Vol. 5, No. 2 May 2001
Involved
foster parents can be crucial to successful visits
When it comes to the issue of
visitation and foster care, the focus often centers on the needs of
children and biological parents. Frequency of visitation is an important
factor in determining reunification, so it is logical that the needs
of children and biological parents are most commonly considered.
Unfortunately, this
can leave foster caregivers on their own to contend with the complex
issues surrounding parent-child visits. These issues include the foster
parents' feelings of anger toward birth parents, dealing with visit-related
upheaval in the child's emotions and behavior, scheduling and logistical
challenges, and meeting the needs of the visiting child and others in
the home. In fact, without adequate involvement, education, and support,
foster parents may be uncommitted to parent-child visits. In the worst
cases, their attitude or actions may even undermine the success of visits
or lead to disruption of the foster placement.
Yet the opposite is
also true. Foster parents who understand the purpose and process of
visitation and who see themselves as part of a team of professionals
contribute to visits by:
- Helping prepare children for visits
- Comforting, reassuring, and talking
with children following a visit
- Providing transportation to and
from visits
- Allowing visits to take place in
their homes
- Building birth parents' confidence
and supporting their efforts to change by accepting them and treating
them with respect
- Modeling healthy parent-child interactions
and teaching proper child care to birth parents
- Providing information and being
a link to the social worker and, in some cases,
- Monitoring visits
To ensure the foster
parents they work with contribute to visits in these ways, social workers
need to know how to give them adequate support.
Supporting Parents
Foster parents and
kin caregivers can most fully support visitation when they see themselves
as part of the team serving the child and family. This perspective is
brought about through ongoing education and by involving foster parents
as professionals and colleagues.
Ongoing
Education
One of the best ways
to support foster and kin caregivers is to make sure they understand
their role. To do this, it is important to build on and reinforce what
foster parents learn in their required preservice training. This may
include sponsoring local workshops, directing foster parents to helpful
books, or facilitating their attendance at in-service training events,
such as Finding Teaching Moments, that are described in the N.C.
Division of Social Services' training calendar.
Interaction with social
workers is also an important source of information for foster parents.
During informal discussions, particularly with new foster parents or
those who do not appear to appreciate the benefits of visitation, social
workers should help foster parents to:
- Understand the benefits of visitation
to children
- See how involvement in the visitation
process may help children and their families
- Recognize that despite being challenging,
children's negative behaviors or withdrawal following visits indicates
healthy attachment and distress over separation; they are not necessarily
indications that the visits are harmful for the child.
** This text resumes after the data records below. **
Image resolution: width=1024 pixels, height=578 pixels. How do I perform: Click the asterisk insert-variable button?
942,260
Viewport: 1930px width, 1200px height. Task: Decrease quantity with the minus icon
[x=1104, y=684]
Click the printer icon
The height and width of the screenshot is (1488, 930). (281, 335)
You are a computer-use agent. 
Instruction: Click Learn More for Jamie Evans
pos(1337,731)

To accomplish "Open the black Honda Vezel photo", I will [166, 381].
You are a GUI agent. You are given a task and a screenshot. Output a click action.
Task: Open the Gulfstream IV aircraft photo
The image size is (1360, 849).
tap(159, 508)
- Learn ways to manage the disruption
of the household routine caused by the child's reactions to visits.
By expanding what
they know, foster parents will significantly increase their ability
to support children and their families before, during, and after visits.
Promoting
Foster Parent Involvement
Treating foster parents
as a formal part of the team serving the child is another way to maximize
the contributions they make to parent-child visits. To do this, social
workers should make sure foster parents are at the table when the birth
family, older children, and other providers are defining the child's
needs or setting up the visitation schedule.
Keeping the family's
schedule in mind when planning visit times and locations is a professional
courtesy that makes a big difference to foster families and foster children.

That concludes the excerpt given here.